Deve-se entender, porém, para a evidência do que foi dito e do que irá ser dito, que a felicidade per se não consiste nos bens exteriores, por exemplo, nas riquezas, nem no uso delas. A felicidade não pode consistir per se nelas porque ninguém busca a felicidade por causa de alguma outra coisa, enquanto que as riquezas são buscadas por causa de outras, ou por causa das necessidades da vida, ou por causa da operação da virtude. Portanto, a felicidade não pode existir per se nas riquezas. A felicidade não consiste no uso per se das riquezas, porque o uso ótimo das riquezas que está no seu consumo, parece ordenar-se per se imediatamente ao bem do corpo, por exemplo, à sustentação da natureza, ou pelo menos se ordena a alguma outra coisa, enquanto que a felicidade não dizemos que se ordena a nenhuma outra coisa.

A felicidade, ademais, é a operação da virtude perfeitíssima. Ora, o bom uso das riquezas não é a operação perfeitíssima da virtude, porque a liberalidade ou a magnificência, que são operações das riquezas, não são virtudes perfeitíssimas, a prudência e a sabedoria sendo maiores do que elas. Portanto, a felicidade per se não pode consistir no uso das riquezas; estes devem, todavia, preexistir à própria felicidade.

A felicidade consiste na ótima operação intelectual per se. Para qualquer operação intelectual, seja ela especulativa ou prática, é necessário pressupor a consistência do sujeito e sua boa disposição. A consistência, porém, e a boa disposição, não são sem a suposição das coisas que são necessárias à vida e à boa disposição, que são as riquezas e os bens exteriores. Portanto, as riquezas devem pre existir à felicidade, tanto especulativa quanto prática.

As coisas que se ordenam a um fim, ou se relacionam a algo como um instrumento para uma operação, convém que sejam comensuradas ou proporcionadas ao fim ou à ação, e que não excedam ou falhem do termo médio da razão. Portanto, as riquezas que devem preexistir à felicidade convém que sejam comensuradas à mesma, de tal modo que não sejam buscadas nem maiores nem menores do que o que são necessárias à mesma. Exigem-se maiores riquezas para [a felicidade] prática ou civil do que para a especulativa.

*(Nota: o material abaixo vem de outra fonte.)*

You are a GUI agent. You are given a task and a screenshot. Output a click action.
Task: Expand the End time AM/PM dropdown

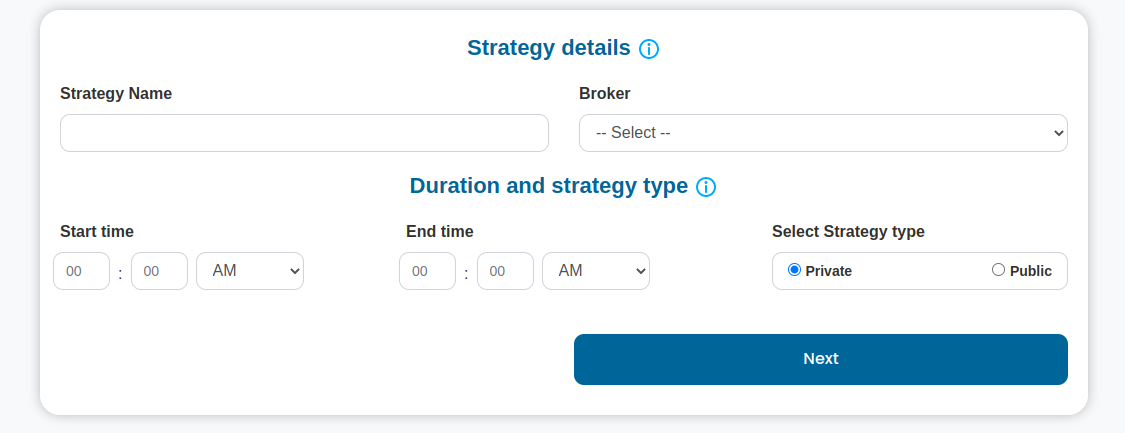pos(596,271)
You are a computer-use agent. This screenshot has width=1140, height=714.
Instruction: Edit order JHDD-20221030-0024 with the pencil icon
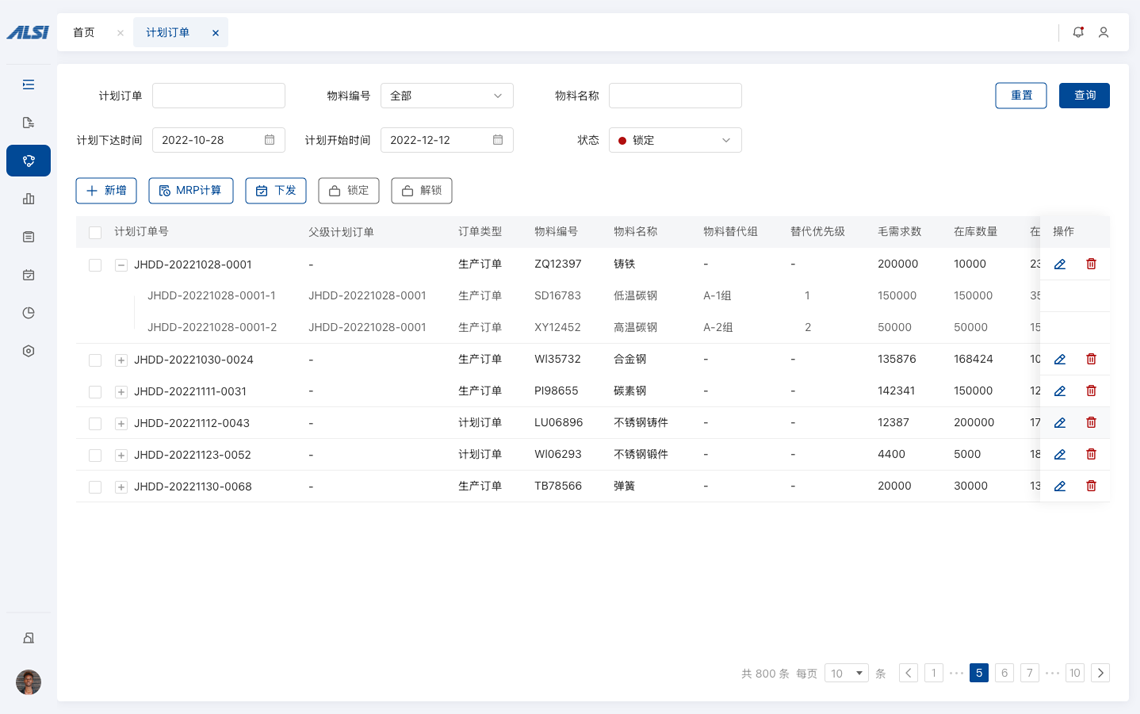[x=1060, y=359]
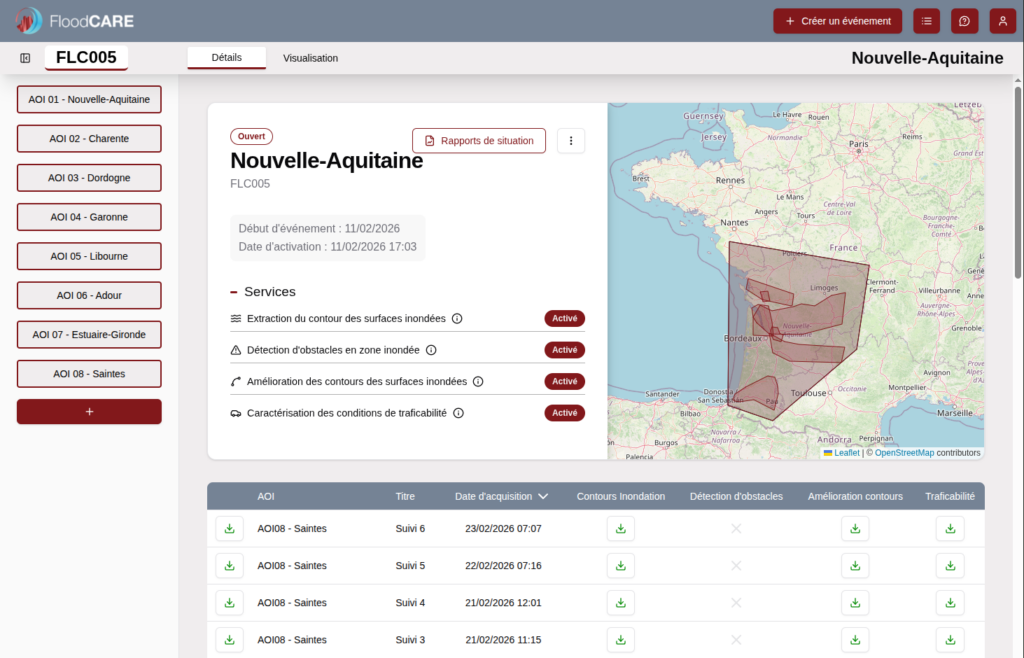This screenshot has width=1024, height=658.
Task: Open the help chat icon in header
Action: [x=964, y=21]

Para a [felicidade] especulativa são suficientes as riquezas na medida em que são úteis à sustentação da vida e à boa disposição do corpo. Para a [felicidade] prática ou civil são exigidas, ademais, para a realização das operações práticas ou civis e, quanto mais perfeitas estas forem, tanto maiores aquelas terão que ser. [No entanto, mesmo na felicidade prática], se as riquezas excederem a mencionada comensuração, ou removerão completamente a felicidade ou pelo menos a diminuirão. O mesmo pode ser dito se as riquezas falharem quanto à medida do que é necessário para a felicidade perfeita; se falharem segundo algo, diminuirão um pouco a felicidade, se falharem segundo muito, a removerão completamente. Assim, portanto, a felicidade per se não consiste nas riquezas, nem no seu uso.

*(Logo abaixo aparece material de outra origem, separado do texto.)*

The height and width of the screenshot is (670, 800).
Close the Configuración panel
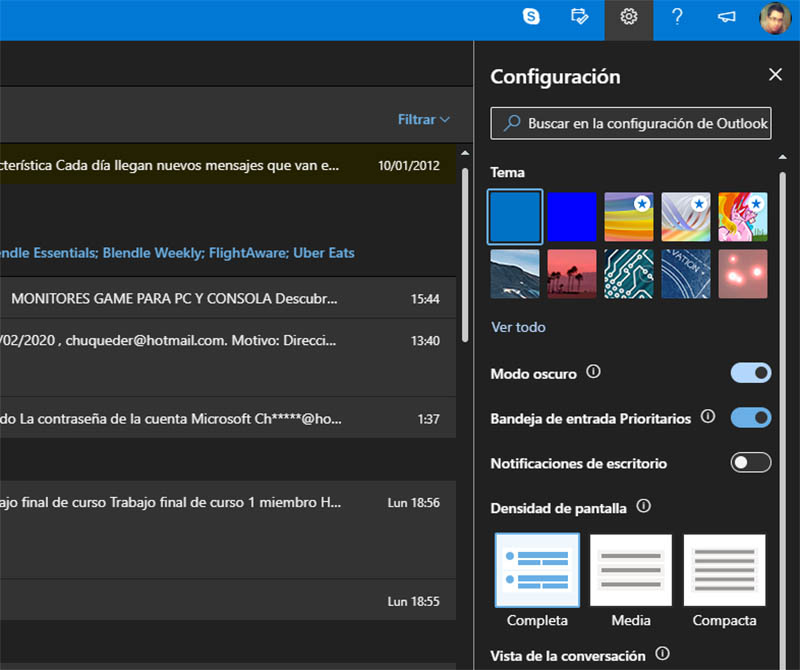(775, 75)
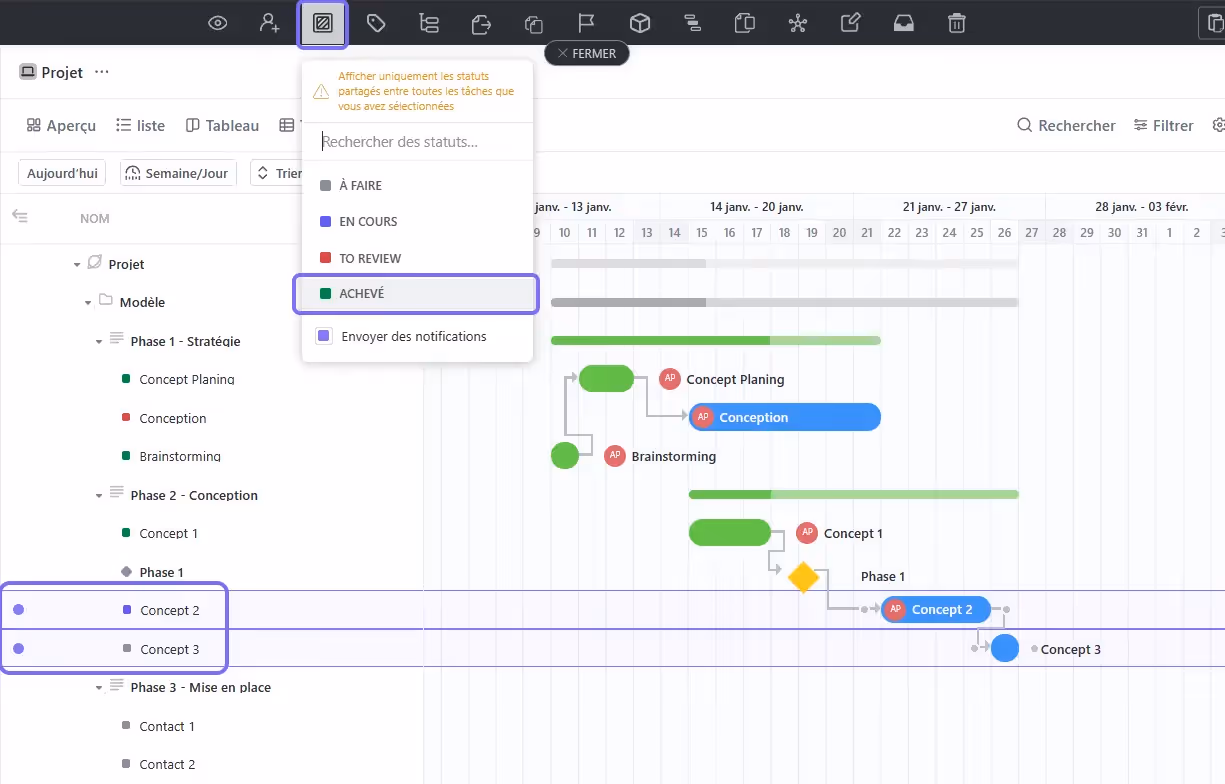
Task: Open the liste view tab
Action: click(x=140, y=124)
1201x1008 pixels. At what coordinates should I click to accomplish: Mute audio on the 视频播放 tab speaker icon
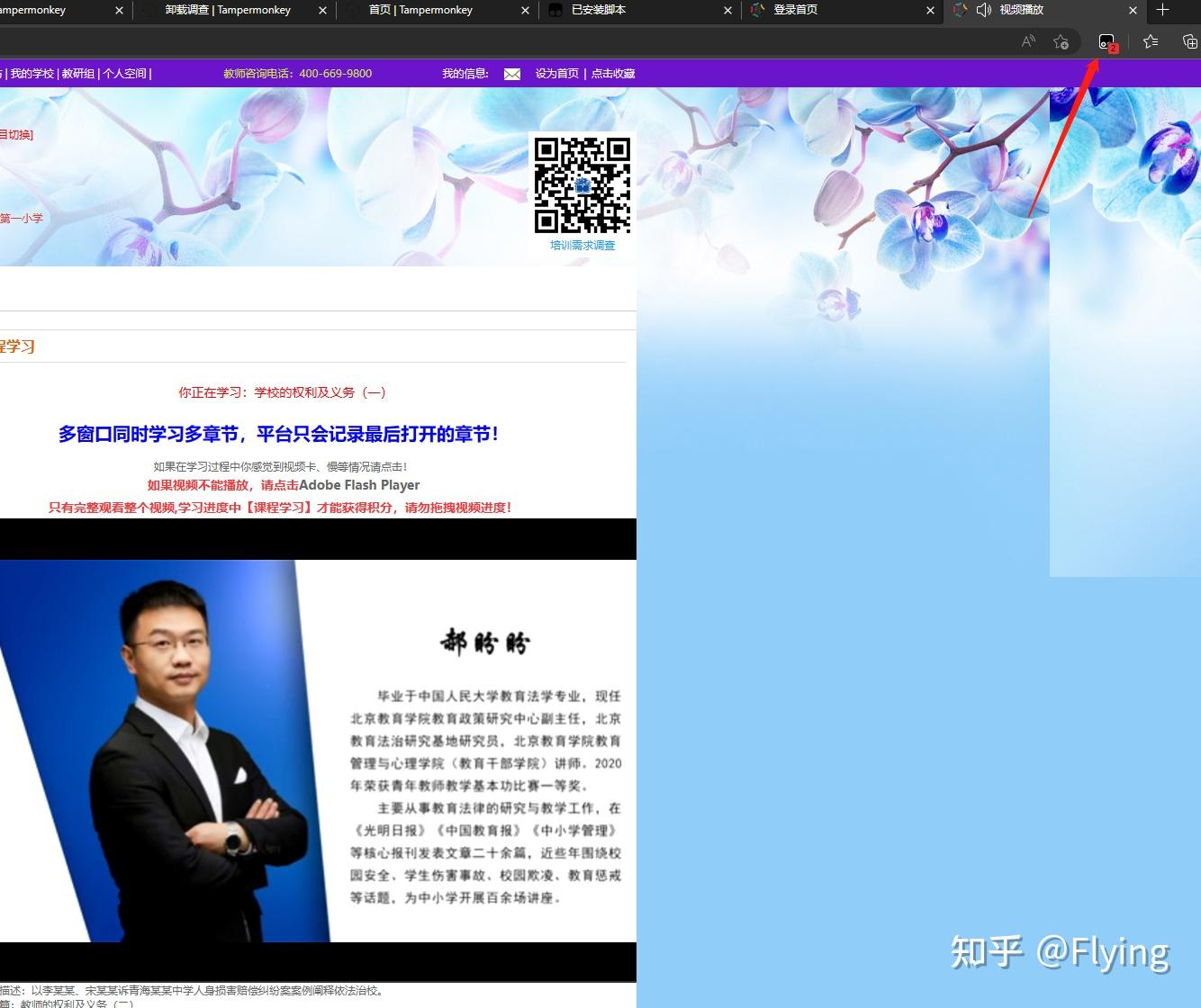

Todavia, as riquezas e o seu uso, que não pode dar-se se as mesmas, são pré-necessárias à felicidade quanto a uma certa medida e proporção, da qual, se falharem segundo o menos e pouco, fará com que a felicidade seja menos perfeita. Do mesmo modo acontecerá se elas existirem mas excederem segundo o mais a mencionada felicidade.

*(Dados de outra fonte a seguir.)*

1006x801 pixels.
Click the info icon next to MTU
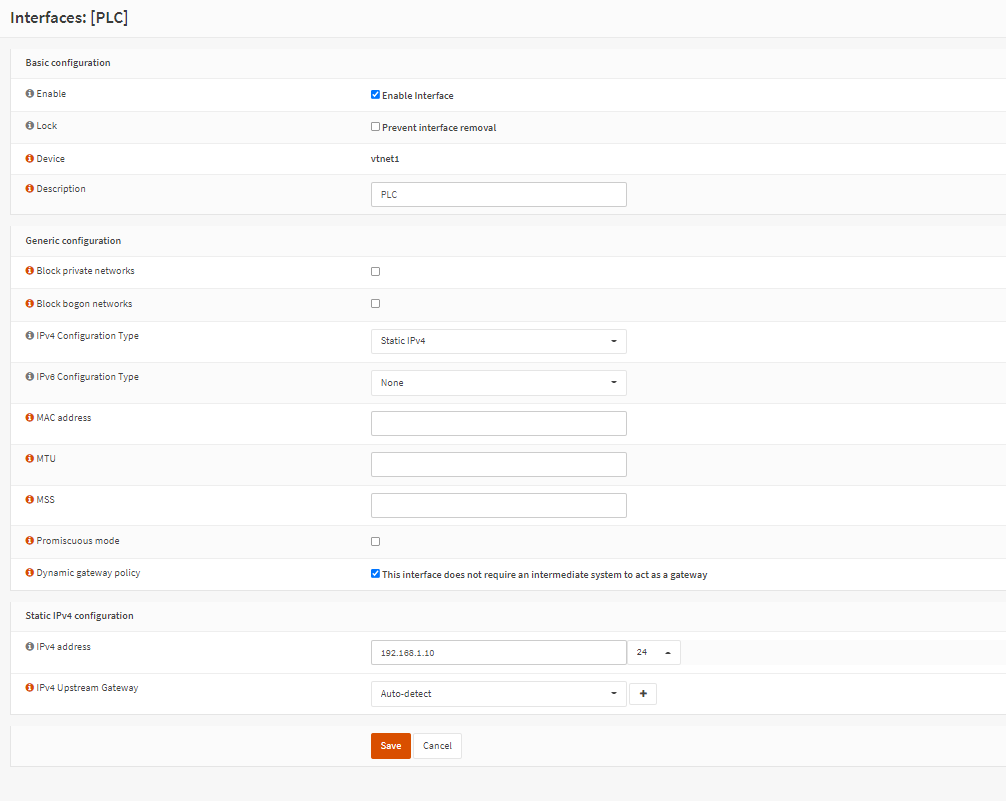coord(30,458)
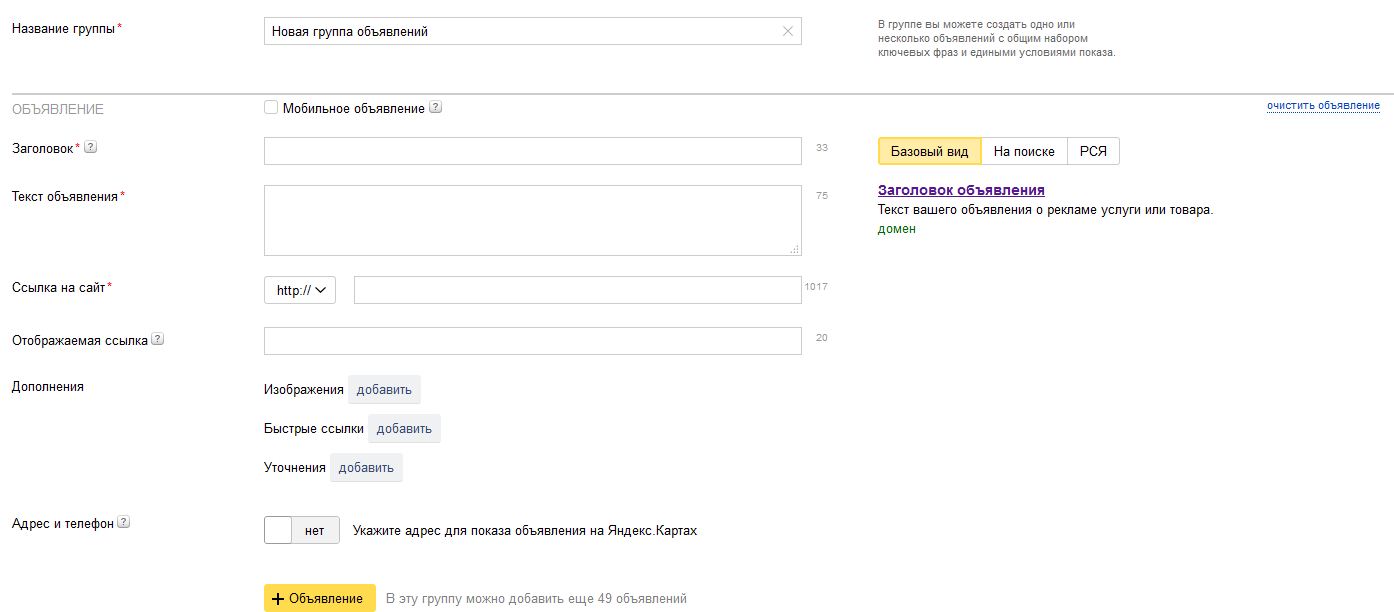Click добавить next to Уточнения
The width and height of the screenshot is (1394, 612).
(366, 467)
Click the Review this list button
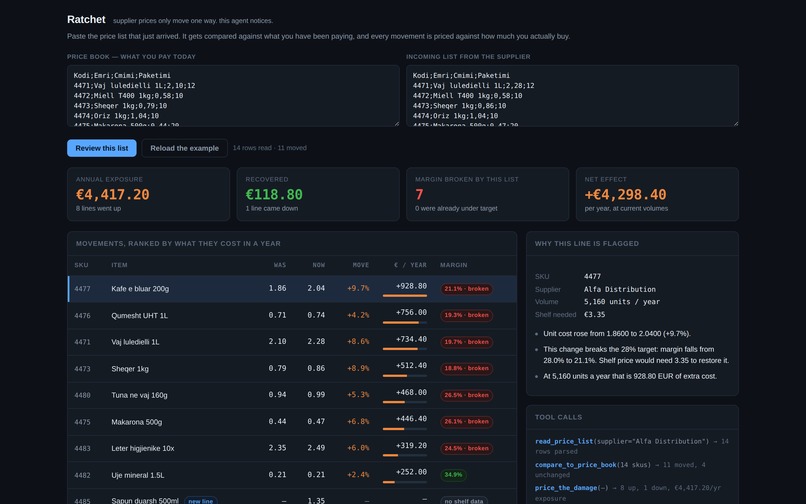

Quanto à questão sobre se as riquezas são de pré existência necessária per se ou por outro, ou como próprias ou como comuns, isto não importa para o presente propósito, desde que preexistam enquanto comensuradas. O modo de preexistir e de pré-possuí-las mais elegível parece ser aquele pelo qual são tidas segundo o quanto sejam necessárias e comensuradas ao próprio fim e segundo o quanto menos os homens sejam impedidos da retidão da operação, seja pelo afeto, seja pela solicitude desordenada a seu respeito.